Data extracted from a collection
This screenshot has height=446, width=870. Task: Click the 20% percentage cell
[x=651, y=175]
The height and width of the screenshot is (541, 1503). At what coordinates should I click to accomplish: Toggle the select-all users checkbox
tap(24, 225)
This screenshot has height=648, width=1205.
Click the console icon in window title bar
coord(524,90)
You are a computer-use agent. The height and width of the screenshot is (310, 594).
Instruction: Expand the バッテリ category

---

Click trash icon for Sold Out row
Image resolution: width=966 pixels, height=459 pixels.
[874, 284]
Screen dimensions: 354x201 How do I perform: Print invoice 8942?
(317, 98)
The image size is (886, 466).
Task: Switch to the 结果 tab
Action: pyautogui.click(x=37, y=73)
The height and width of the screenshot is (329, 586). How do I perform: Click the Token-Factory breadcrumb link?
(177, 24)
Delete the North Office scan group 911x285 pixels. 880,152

*EXERCISE REQUIREMENTS*: An exact copy of the lines above, from the one containing "Click the console icon in window title bar" down to the one containing "Instruction: Expand the バッテリ category" and including both, is the whole answer; retype it and nothing else.

*RESPONSE TO THE TASK*:
Click the console icon in window title bar
coord(524,90)
You are a computer-use agent. The height and width of the screenshot is (310, 594).
Instruction: Expand the バッテリ category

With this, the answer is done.